Phytotoxicity of vulpia residues. I. Investigation of aqueous extracts

Phytotoxic properties of vulpia (V. myuros) residue extracts on wheat (Triticum aestivum L. cv. Vulcan) were examined in the laboratory. Vulpia residues contained water-soluble materials that were toxic to germination and to coleoptile and root growth of wheat. There were strong correlations between extract concentration and toxicity, between extraction times and toxicity, and between extract pH and phytotoxicity. The phytotoxicity was residue rate dependent. There was no significant correlation between the phytotoxicity of residue extracts and the electrical conductivity of aqueous extracts. Milled residues were more toxic than chopped residues. The toxicity of vulpia residues increased as their decomposition proceeded, reaching a peak phytotoxicity after decomposition for 40 days and remaining potent for up to 60 days, gradually declining thereafter. Radicle elongation of wheat was the most sensitive indicator, germination was the least sensitive, and coleoptile growth was intermediate. The phytoxic effects of residue extracts on seed germination had two aspects: germination delay and inhibition. The relative magnitude of each aspect depended upon the potency of the extracts. With a strong phytotoxic potential, inhibition of germination was dominant over seed germination, whereas with a weak toxic level, delay was dominant over seed germination.

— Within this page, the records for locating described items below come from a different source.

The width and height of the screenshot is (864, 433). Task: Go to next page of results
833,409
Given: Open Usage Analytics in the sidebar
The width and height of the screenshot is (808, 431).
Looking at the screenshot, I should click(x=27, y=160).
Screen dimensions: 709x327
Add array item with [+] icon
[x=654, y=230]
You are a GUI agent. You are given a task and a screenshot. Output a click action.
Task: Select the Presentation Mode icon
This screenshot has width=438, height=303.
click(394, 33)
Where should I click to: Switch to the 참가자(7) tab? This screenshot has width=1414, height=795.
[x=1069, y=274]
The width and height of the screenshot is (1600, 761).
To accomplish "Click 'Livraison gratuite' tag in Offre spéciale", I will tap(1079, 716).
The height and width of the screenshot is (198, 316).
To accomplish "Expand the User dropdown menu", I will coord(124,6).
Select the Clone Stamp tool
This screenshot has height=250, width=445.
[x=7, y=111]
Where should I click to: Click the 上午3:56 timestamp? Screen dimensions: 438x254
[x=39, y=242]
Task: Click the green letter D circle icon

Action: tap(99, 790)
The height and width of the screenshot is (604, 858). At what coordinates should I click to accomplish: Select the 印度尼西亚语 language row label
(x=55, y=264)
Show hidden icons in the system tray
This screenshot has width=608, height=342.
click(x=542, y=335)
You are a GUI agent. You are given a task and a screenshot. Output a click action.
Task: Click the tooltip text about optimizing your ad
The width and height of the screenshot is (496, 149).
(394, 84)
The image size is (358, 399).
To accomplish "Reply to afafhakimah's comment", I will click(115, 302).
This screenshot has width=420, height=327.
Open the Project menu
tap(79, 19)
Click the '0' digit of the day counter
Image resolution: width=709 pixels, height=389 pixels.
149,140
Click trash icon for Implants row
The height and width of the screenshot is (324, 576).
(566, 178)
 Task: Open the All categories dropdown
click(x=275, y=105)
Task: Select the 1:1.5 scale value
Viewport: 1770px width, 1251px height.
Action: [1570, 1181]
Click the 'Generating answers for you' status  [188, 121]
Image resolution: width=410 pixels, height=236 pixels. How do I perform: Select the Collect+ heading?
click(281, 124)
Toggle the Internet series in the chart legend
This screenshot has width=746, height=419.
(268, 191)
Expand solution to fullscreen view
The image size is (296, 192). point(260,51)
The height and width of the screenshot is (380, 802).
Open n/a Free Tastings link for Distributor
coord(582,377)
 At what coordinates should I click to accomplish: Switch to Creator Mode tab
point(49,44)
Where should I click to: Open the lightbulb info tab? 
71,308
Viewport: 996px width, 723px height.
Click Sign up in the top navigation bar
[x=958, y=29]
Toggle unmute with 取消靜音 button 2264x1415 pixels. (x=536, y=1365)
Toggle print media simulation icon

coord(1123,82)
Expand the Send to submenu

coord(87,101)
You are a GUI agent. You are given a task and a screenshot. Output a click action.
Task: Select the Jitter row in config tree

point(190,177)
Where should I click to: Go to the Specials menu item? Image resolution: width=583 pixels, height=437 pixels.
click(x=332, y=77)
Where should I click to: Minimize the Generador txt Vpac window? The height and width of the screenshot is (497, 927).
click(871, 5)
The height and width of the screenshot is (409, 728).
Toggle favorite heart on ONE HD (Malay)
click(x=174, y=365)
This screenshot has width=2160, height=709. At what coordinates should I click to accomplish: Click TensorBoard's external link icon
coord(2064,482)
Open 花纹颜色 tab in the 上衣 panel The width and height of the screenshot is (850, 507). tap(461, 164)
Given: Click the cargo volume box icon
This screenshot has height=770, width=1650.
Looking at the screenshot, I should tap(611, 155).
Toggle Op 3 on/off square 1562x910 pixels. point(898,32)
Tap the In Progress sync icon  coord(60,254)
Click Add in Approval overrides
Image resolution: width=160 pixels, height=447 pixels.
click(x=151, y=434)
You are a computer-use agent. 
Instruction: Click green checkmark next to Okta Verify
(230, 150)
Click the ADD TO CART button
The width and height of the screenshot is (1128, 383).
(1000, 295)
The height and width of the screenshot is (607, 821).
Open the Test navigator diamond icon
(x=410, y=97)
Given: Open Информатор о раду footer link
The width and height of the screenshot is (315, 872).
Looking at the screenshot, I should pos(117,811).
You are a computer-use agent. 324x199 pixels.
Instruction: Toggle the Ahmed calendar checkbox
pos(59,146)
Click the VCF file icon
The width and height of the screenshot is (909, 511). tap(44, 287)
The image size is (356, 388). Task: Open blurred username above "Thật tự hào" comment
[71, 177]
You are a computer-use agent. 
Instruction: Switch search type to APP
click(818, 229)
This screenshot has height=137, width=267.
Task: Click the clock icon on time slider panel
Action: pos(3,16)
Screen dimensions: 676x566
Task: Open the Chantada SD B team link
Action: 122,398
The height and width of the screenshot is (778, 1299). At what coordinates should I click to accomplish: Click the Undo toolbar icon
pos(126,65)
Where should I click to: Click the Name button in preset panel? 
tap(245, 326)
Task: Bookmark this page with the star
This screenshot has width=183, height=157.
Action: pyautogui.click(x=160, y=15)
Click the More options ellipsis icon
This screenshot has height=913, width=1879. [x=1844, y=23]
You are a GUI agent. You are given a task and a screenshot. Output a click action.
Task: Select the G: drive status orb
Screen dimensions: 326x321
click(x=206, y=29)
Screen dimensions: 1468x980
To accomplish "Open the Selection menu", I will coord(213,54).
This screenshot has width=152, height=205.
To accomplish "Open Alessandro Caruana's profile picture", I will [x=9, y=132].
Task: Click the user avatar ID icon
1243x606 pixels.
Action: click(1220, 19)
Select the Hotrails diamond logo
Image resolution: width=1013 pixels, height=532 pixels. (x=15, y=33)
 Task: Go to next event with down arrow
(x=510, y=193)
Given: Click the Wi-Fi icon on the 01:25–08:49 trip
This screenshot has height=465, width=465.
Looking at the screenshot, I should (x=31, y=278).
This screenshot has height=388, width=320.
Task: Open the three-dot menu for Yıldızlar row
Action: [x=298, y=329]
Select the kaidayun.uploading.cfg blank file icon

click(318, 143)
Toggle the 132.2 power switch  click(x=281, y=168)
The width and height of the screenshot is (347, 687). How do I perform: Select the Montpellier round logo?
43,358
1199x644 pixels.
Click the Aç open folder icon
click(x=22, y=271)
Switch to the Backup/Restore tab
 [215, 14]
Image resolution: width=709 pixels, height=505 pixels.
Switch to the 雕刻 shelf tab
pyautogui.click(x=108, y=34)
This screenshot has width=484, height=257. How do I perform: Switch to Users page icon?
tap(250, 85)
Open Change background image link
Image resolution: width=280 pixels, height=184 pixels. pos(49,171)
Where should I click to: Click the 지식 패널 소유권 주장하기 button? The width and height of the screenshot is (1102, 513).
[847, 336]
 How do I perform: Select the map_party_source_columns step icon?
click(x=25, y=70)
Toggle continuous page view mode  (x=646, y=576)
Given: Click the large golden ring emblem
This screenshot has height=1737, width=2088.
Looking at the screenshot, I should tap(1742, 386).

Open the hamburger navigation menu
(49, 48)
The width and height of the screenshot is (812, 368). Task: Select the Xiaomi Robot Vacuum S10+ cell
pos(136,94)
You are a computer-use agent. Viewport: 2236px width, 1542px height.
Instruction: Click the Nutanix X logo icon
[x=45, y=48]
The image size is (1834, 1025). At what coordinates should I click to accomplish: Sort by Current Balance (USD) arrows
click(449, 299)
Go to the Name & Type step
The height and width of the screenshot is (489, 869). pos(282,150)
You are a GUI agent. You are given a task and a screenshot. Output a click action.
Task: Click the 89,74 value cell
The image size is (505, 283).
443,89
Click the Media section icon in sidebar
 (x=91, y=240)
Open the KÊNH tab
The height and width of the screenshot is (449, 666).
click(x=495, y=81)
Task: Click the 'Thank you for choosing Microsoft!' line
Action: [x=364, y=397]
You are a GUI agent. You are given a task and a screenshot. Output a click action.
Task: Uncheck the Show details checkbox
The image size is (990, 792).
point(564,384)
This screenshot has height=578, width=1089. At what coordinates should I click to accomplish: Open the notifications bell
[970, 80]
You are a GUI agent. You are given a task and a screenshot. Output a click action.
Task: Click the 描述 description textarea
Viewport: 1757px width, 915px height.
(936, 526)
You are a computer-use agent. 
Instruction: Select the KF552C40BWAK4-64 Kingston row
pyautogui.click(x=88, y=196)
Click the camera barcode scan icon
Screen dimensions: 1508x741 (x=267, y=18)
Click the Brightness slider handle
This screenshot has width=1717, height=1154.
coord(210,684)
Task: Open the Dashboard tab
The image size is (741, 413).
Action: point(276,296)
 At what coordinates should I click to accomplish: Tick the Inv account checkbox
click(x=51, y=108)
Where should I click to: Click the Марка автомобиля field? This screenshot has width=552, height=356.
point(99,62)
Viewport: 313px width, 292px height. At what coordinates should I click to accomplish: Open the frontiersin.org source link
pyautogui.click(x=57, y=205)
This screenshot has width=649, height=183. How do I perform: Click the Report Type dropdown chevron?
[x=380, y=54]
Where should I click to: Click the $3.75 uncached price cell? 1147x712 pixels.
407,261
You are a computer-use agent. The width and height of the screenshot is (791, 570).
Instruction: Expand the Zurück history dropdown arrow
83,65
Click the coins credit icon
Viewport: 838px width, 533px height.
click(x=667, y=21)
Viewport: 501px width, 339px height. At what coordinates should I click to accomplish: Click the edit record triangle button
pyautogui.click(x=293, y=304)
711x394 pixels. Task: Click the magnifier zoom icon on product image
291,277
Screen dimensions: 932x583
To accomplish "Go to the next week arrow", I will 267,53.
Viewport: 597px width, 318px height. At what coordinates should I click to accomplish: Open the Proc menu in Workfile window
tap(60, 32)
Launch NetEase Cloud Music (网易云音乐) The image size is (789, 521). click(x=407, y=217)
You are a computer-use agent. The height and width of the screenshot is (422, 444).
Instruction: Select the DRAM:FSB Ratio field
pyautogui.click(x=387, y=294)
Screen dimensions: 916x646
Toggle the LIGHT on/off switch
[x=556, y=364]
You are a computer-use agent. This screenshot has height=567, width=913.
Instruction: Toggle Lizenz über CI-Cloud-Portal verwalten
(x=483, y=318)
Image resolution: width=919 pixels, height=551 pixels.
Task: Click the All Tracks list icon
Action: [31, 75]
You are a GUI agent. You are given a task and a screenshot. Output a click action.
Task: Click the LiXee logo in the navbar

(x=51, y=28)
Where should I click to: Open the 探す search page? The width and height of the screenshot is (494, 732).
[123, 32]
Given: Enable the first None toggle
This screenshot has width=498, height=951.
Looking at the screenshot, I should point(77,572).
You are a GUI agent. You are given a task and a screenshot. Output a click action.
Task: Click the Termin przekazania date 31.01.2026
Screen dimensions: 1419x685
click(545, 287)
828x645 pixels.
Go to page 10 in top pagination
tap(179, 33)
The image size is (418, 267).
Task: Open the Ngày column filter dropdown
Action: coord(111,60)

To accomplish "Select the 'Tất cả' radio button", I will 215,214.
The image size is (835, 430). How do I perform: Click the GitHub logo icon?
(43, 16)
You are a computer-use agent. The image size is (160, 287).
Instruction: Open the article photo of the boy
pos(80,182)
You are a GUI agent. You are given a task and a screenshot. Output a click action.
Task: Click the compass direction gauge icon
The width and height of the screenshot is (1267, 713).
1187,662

Screening rice varieties for allelopathic potential against arrowhead (Sagittaria montevidensis), an aquatic weed infesting Australian Riverina rice crops

Twenty-eight rice varieties with different countries of origin, maturity and stage of improvement were screened in the laboratory for allelopathic potential against arrowhead. Initial rice-density experiments established appropriate bioassay parameters and demonstrated that arrowhead response to rice root exudates follows a typical dose-response curve. Results from the equal compartment agar method (ECAM) bioassay showed that a range of allelopathic potential exists in rice germplasm. This work, together with other published studies suggests such potential to be species specific. In this study, the degree of root inhibition ranged from 26.6 to 99.7%. The potential allelopathic effect of arrowhead on rice seedlings was determined to be negligible.